### Data for analysis ###

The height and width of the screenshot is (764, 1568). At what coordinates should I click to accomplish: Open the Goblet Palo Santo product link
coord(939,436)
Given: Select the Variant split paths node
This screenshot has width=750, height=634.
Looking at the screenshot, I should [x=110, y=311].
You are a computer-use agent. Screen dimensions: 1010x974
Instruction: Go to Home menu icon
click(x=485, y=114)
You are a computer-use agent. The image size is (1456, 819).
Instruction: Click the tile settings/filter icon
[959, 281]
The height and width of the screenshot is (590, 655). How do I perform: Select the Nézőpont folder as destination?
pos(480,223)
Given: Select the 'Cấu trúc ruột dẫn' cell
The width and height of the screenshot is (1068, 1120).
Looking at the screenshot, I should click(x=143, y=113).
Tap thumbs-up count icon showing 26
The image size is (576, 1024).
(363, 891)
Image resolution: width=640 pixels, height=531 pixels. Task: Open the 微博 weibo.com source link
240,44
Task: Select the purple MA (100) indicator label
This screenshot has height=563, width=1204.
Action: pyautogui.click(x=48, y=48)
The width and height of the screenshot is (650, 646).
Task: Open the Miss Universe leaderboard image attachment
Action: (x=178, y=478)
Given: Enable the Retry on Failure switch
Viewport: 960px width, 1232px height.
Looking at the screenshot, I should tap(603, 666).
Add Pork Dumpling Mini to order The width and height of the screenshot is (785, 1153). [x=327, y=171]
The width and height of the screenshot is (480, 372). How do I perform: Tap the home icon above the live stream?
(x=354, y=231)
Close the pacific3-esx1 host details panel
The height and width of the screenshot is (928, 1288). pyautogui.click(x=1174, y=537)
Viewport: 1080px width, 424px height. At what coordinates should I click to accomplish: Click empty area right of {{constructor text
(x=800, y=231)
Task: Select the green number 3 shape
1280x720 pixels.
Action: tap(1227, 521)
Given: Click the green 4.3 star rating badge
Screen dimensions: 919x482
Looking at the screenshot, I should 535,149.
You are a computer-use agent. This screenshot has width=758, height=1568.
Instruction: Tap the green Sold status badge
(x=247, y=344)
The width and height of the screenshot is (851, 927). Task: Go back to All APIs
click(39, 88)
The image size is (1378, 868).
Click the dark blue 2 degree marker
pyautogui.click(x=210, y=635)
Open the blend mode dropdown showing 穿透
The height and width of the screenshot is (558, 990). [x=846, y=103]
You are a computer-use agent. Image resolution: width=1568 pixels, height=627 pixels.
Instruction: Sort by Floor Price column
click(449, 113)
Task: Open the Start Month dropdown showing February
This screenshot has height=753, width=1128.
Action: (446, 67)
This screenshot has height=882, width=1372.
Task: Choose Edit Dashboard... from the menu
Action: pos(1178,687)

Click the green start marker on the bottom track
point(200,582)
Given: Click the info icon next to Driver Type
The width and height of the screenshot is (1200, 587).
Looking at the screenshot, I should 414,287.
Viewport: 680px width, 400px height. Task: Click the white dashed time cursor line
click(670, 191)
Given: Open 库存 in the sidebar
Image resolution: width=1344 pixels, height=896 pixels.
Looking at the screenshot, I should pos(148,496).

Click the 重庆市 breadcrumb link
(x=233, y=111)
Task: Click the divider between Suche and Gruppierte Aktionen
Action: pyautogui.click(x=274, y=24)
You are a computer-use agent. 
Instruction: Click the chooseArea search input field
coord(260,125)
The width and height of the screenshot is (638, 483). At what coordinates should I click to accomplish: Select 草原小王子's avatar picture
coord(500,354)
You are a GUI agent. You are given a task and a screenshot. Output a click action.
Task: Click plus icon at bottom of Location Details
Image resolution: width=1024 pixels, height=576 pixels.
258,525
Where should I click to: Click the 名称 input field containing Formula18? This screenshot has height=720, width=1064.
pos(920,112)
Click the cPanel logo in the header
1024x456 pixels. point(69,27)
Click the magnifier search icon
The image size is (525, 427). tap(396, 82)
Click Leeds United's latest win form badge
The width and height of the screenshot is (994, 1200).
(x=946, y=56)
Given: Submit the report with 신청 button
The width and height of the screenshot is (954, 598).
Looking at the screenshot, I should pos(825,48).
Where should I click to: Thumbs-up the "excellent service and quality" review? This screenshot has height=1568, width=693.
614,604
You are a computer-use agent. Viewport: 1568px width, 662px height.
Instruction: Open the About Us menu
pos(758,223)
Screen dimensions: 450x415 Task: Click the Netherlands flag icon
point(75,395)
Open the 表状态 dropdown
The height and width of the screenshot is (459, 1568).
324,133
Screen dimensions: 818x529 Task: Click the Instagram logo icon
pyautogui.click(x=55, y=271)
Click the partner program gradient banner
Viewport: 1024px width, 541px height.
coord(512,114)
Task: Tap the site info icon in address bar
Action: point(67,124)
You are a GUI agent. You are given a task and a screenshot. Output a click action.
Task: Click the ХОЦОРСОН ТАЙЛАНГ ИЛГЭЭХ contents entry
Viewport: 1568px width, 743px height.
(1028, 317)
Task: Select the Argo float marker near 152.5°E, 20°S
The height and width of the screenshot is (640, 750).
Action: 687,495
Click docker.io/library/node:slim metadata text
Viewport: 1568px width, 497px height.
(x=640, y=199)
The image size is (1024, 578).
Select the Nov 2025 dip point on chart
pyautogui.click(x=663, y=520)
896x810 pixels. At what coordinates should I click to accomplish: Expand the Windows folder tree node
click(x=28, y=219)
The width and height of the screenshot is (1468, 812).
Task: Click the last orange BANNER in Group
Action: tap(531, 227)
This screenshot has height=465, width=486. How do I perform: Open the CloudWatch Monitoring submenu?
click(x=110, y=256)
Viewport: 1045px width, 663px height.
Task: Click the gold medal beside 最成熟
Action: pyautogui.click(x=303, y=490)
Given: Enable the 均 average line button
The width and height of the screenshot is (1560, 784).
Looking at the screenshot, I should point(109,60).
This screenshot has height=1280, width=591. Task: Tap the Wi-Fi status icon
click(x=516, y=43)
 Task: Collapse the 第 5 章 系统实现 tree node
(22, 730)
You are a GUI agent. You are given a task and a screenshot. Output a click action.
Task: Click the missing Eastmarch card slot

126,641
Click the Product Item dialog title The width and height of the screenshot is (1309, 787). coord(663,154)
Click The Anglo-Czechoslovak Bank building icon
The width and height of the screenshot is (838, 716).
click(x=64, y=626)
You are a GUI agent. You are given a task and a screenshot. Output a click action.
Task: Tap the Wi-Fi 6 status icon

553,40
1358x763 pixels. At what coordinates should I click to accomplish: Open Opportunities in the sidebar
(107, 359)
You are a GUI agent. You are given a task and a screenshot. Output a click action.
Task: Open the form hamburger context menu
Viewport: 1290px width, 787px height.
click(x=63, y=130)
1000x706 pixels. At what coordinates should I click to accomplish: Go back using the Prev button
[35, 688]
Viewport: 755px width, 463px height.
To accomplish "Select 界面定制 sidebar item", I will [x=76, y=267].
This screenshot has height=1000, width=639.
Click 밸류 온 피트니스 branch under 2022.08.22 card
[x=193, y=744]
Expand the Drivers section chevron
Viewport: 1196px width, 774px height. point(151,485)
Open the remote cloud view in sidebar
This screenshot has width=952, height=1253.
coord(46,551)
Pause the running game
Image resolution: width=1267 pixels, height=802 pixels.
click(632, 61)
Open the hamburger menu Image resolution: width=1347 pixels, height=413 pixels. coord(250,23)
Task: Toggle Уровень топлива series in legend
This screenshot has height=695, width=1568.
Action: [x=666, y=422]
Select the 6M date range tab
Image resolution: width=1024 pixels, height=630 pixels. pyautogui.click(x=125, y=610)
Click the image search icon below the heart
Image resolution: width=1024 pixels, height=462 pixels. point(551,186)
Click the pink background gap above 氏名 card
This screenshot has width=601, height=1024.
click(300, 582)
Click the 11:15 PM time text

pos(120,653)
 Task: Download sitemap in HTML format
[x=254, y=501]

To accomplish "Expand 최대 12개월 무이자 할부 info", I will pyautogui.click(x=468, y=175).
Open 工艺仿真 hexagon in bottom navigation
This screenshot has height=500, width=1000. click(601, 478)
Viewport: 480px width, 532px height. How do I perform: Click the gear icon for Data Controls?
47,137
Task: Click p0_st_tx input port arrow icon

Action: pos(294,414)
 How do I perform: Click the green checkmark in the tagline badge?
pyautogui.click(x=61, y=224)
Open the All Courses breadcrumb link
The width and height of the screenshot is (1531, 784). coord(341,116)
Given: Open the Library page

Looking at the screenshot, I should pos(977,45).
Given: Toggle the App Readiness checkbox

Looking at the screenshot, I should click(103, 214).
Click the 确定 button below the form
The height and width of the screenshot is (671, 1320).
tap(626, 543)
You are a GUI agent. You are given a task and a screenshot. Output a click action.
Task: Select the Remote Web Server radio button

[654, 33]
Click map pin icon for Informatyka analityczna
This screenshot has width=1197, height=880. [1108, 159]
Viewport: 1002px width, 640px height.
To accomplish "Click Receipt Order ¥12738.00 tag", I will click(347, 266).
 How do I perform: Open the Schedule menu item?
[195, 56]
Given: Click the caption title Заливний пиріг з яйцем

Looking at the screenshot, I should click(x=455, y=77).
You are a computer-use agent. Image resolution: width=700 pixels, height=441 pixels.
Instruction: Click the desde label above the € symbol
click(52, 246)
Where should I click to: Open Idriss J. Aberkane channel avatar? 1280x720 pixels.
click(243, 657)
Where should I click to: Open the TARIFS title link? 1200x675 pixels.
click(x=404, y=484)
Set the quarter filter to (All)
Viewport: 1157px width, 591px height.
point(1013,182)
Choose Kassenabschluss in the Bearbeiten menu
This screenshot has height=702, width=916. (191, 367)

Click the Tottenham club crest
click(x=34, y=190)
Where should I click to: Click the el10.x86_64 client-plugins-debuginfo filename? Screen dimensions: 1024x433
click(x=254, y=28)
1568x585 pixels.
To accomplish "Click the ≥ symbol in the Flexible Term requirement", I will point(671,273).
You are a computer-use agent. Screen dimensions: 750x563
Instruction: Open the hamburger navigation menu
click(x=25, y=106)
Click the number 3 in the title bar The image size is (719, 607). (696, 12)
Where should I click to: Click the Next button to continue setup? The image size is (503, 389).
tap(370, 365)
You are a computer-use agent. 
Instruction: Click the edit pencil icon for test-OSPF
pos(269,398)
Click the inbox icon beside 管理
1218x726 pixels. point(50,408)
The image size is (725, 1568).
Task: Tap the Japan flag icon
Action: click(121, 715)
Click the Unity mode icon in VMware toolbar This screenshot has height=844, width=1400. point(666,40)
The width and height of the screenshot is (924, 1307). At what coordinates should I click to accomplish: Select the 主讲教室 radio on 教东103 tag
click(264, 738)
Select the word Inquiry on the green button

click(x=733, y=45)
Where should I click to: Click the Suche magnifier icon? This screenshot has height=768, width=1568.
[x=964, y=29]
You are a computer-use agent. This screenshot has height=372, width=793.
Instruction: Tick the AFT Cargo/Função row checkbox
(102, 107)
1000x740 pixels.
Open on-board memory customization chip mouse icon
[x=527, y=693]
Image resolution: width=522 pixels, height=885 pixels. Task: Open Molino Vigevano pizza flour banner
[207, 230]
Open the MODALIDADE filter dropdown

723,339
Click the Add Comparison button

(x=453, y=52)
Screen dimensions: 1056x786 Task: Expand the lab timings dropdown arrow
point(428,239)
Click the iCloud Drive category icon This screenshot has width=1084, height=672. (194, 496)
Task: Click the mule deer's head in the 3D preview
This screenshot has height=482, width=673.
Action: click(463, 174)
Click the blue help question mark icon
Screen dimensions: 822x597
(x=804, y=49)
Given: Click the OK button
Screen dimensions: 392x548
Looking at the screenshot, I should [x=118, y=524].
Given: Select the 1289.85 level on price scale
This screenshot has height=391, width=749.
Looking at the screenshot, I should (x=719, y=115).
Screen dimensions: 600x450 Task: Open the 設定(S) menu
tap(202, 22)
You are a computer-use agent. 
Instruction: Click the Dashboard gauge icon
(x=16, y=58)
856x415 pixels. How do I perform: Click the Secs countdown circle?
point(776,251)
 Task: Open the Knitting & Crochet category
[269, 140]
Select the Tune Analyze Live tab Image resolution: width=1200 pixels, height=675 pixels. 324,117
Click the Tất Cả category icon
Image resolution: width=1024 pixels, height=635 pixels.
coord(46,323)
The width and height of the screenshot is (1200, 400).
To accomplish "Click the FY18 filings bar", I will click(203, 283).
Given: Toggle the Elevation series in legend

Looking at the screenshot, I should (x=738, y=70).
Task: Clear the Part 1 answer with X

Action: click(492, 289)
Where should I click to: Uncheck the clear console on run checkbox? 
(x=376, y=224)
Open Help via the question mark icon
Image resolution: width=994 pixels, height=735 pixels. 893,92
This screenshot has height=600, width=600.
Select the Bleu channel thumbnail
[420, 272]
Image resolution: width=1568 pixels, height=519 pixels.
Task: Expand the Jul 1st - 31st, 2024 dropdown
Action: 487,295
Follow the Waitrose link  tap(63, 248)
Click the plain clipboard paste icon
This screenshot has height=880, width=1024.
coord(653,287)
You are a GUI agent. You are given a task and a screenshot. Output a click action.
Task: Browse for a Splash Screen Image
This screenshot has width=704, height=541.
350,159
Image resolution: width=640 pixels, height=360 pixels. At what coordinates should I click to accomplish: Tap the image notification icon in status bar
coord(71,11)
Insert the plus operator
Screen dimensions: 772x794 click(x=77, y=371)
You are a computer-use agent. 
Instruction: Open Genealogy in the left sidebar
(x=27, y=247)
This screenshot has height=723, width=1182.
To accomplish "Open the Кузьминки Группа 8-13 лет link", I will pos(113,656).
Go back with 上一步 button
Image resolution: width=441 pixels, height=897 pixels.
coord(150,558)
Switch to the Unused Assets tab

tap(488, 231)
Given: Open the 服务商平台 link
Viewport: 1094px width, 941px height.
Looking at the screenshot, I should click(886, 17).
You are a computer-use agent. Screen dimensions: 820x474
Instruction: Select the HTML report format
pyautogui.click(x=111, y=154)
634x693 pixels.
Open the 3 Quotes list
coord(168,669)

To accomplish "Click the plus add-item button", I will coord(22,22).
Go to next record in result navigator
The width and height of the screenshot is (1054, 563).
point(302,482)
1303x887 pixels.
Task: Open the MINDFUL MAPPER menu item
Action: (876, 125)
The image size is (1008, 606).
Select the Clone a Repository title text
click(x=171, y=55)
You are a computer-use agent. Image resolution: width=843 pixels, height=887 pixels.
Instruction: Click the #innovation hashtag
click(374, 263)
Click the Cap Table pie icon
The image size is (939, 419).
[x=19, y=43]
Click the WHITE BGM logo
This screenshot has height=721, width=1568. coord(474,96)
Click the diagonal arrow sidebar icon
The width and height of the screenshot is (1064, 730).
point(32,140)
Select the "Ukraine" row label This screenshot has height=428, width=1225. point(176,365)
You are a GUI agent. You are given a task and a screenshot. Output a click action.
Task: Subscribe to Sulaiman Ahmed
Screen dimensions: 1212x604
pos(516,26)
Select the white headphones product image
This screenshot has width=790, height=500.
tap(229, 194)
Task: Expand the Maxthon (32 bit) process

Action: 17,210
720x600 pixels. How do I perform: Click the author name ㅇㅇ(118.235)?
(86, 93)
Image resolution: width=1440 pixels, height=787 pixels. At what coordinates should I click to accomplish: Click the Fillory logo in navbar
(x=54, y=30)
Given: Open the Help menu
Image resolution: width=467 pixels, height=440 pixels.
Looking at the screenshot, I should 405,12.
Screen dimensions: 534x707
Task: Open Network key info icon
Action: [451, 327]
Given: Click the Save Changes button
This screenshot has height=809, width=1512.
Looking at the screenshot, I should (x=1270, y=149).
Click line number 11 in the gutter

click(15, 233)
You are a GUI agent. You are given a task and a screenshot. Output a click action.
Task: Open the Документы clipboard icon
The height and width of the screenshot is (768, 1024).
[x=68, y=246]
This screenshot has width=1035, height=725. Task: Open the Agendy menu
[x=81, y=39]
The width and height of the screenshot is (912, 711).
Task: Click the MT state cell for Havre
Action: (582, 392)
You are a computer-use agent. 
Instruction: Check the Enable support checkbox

###

• **What the task asks**
Please copy the lines above from the line with "Select the word Inquiry on the green button" up to and including the line with "Click the blue help question mark icon", exactly as written and with nothing else.

• **Solution below**
Select the word Inquiry on the green button

click(x=733, y=45)
Where should I click to: Click the Suche magnifier icon? This screenshot has height=768, width=1568.
[x=964, y=29]
You are a computer-use agent. This screenshot has height=372, width=793.
Instruction: Tick the AFT Cargo/Função row checkbox
(102, 107)
1000x740 pixels.
Open on-board memory customization chip mouse icon
[x=527, y=693]
Image resolution: width=522 pixels, height=885 pixels. Task: Open Molino Vigevano pizza flour banner
[207, 230]
Open the MODALIDADE filter dropdown

723,339
Click the Add Comparison button

(x=453, y=52)
Screen dimensions: 1056x786 Task: Expand the lab timings dropdown arrow
point(428,239)
Click the iCloud Drive category icon This screenshot has width=1084, height=672. (194, 496)
Task: Click the mule deer's head in the 3D preview
This screenshot has height=482, width=673.
Action: click(463, 174)
Click the blue help question mark icon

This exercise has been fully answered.